▸ **ASSIGNMENT**
Restate word for word the lines of the entries below, starting with the line that holds "Click the Median annotation text" and ending with the line that holds "Given: Open the About tab", and no others.

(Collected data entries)
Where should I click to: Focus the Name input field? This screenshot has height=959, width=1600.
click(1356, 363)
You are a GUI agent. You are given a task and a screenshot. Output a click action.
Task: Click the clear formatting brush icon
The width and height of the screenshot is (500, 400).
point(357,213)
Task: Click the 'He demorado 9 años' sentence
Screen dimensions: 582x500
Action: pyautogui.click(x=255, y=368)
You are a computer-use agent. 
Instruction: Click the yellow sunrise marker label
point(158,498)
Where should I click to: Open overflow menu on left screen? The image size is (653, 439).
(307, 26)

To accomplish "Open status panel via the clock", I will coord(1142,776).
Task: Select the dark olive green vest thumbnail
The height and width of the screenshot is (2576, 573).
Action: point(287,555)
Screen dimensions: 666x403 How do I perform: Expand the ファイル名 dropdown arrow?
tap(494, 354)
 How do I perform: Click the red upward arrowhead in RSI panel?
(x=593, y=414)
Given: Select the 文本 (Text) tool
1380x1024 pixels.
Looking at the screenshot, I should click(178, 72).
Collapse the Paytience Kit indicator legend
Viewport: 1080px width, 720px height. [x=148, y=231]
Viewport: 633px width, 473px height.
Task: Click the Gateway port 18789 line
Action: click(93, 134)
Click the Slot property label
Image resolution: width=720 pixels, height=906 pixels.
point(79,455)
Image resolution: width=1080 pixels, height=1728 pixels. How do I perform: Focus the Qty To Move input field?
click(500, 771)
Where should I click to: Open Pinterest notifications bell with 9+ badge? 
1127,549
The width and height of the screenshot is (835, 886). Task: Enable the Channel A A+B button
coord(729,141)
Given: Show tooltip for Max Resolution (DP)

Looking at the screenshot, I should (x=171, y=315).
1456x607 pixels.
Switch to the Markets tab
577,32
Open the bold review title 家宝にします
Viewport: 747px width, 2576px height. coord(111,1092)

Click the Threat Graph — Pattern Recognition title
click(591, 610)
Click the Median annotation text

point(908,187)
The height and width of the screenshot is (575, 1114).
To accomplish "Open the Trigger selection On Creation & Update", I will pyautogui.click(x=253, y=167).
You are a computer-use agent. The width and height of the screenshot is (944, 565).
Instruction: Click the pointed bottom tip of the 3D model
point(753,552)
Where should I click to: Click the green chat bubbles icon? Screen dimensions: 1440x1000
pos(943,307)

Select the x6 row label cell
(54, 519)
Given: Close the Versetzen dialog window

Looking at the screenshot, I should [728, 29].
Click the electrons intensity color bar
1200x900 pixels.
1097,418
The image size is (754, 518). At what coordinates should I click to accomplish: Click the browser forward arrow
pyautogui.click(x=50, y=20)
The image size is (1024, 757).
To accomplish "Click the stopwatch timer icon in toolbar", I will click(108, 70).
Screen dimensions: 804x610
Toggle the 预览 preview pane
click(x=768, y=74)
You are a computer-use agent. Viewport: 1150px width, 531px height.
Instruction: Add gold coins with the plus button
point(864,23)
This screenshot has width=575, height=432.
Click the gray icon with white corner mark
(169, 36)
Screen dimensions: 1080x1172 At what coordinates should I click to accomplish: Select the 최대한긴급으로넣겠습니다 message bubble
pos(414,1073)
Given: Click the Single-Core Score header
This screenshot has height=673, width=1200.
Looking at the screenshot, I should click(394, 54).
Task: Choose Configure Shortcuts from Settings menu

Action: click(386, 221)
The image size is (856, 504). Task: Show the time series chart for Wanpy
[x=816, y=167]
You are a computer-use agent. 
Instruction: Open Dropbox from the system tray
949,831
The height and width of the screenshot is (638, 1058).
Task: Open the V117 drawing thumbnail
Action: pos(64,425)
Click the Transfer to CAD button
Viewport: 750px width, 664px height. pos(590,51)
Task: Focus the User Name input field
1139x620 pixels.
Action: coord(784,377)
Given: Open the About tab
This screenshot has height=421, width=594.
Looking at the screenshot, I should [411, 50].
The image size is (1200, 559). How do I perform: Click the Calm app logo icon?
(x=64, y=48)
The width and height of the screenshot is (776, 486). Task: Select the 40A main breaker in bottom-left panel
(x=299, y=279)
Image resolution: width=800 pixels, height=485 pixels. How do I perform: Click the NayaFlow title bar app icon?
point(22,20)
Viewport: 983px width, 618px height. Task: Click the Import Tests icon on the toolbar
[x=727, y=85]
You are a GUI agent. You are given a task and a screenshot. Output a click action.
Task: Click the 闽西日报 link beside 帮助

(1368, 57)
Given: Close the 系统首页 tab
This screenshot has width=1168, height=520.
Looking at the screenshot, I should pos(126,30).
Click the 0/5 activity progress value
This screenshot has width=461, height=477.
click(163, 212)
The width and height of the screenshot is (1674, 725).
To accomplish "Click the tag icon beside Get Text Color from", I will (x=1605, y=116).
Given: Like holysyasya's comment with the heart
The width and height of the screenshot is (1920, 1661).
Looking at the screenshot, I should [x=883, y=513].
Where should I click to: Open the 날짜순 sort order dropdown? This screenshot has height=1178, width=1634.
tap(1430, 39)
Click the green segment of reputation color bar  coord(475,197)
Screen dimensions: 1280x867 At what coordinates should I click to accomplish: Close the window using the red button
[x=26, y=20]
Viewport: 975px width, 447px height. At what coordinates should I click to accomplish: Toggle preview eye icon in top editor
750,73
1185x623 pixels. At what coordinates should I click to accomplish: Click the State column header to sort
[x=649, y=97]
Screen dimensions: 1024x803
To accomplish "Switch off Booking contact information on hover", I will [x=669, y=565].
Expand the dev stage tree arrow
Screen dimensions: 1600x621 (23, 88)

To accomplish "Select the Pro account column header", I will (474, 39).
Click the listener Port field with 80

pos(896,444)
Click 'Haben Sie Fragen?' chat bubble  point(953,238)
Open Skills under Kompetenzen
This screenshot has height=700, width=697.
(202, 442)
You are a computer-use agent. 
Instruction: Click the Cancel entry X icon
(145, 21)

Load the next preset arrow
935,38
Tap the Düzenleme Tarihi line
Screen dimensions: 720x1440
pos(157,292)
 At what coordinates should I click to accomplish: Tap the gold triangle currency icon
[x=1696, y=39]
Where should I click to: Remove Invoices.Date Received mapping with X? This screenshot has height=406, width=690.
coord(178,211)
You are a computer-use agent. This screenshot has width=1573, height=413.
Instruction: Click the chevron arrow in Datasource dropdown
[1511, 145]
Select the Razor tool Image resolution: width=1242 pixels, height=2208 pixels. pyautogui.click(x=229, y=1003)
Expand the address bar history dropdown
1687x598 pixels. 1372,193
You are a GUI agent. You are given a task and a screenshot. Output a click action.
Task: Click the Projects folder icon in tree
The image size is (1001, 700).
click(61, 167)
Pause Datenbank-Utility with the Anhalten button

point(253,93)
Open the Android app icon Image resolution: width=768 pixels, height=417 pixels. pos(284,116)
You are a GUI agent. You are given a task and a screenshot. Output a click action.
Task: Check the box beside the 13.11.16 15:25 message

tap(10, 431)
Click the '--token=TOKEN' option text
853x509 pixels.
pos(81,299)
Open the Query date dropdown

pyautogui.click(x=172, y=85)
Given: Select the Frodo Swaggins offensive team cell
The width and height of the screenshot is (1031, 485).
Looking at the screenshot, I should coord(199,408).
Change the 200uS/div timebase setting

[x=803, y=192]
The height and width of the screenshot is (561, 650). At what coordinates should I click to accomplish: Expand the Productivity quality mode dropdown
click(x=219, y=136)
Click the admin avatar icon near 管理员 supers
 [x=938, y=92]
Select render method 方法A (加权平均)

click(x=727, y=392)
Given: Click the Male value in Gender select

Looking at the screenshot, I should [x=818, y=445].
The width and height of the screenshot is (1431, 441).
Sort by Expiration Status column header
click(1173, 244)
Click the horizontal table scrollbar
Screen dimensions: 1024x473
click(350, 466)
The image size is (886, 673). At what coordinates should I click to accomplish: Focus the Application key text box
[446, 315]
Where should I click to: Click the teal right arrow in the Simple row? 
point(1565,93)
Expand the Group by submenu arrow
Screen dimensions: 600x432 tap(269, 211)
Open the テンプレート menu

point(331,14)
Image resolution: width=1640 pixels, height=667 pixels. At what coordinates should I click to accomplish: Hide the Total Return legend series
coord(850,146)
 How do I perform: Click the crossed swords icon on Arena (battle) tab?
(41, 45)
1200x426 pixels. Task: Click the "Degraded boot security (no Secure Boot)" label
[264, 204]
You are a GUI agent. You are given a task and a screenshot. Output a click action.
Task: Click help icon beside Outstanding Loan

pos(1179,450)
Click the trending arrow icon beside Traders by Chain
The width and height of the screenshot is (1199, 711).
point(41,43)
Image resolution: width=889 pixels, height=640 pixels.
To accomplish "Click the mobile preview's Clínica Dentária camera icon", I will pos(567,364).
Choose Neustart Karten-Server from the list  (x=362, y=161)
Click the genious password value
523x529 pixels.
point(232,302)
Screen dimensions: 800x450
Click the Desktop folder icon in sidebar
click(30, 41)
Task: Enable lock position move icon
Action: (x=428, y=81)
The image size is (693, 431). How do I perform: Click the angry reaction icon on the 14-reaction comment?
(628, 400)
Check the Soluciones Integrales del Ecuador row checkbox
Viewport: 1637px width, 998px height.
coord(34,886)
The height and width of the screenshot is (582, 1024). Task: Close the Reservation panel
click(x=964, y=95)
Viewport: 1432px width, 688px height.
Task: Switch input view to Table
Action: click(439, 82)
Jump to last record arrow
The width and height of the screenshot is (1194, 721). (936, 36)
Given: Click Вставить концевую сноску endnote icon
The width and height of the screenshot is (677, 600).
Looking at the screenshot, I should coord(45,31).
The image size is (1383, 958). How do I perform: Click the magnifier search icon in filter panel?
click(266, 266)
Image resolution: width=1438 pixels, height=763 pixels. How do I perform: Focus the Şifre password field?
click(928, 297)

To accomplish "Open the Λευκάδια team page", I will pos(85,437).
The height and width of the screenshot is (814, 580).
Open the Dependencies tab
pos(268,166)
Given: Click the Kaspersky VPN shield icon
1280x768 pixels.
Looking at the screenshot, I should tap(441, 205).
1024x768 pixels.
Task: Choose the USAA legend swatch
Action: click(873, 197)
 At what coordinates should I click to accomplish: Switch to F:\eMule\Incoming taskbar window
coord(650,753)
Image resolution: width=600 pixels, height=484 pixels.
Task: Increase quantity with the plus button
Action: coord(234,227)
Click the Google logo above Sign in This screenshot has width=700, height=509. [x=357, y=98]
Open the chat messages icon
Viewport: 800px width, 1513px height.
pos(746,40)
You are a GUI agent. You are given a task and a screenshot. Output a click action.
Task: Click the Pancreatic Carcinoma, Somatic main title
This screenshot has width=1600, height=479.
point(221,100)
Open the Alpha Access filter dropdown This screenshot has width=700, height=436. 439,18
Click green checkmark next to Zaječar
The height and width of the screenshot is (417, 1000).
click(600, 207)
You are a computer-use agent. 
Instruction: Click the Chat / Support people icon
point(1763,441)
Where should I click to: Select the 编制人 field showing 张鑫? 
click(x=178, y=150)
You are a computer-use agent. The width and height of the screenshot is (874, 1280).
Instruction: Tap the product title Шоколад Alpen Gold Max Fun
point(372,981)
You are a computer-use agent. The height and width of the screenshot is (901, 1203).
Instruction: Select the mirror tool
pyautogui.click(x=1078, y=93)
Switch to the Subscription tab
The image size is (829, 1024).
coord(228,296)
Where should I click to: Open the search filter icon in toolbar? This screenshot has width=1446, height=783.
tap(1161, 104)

▸ **WRITTEN SOLUTION**
Click the Median annotation text

point(908,187)
The height and width of the screenshot is (575, 1114).
To accomplish "Open the Trigger selection On Creation & Update", I will pyautogui.click(x=253, y=167).
You are a computer-use agent. The width and height of the screenshot is (944, 565).
Instruction: Click the pointed bottom tip of the 3D model
point(753,552)
Where should I click to: Click the green chat bubbles icon? Screen dimensions: 1440x1000
pos(943,307)

Select the x6 row label cell
(54, 519)
Given: Close the Versetzen dialog window

Looking at the screenshot, I should [728, 29].
Click the electrons intensity color bar
1200x900 pixels.
1097,418
The image size is (754, 518). At what coordinates should I click to accomplish: Click the browser forward arrow
pyautogui.click(x=50, y=20)
The image size is (1024, 757).
To accomplish "Click the stopwatch timer icon in toolbar", I will click(108, 70).
Screen dimensions: 804x610
Toggle the 预览 preview pane
click(x=768, y=74)
You are a computer-use agent. Viewport: 1150px width, 531px height.
Instruction: Add gold coins with the plus button
point(864,23)
This screenshot has width=575, height=432.
Click the gray icon with white corner mark
(169, 36)
Screen dimensions: 1080x1172 At what coordinates should I click to accomplish: Select the 최대한긴급으로넣겠습니다 message bubble
pos(414,1073)
Given: Click the Single-Core Score header
This screenshot has height=673, width=1200.
Looking at the screenshot, I should click(394, 54).
Task: Choose Configure Shortcuts from Settings menu

Action: click(386, 221)
The image size is (856, 504). Task: Show the time series chart for Wanpy
[x=816, y=167]
You are a computer-use agent. 
Instruction: Open Dropbox from the system tray
949,831
The height and width of the screenshot is (638, 1058).
Task: Open the V117 drawing thumbnail
Action: pos(64,425)
Click the Transfer to CAD button
Viewport: 750px width, 664px height. pos(590,51)
Task: Focus the User Name input field
1139x620 pixels.
Action: coord(784,377)
Given: Open the About tab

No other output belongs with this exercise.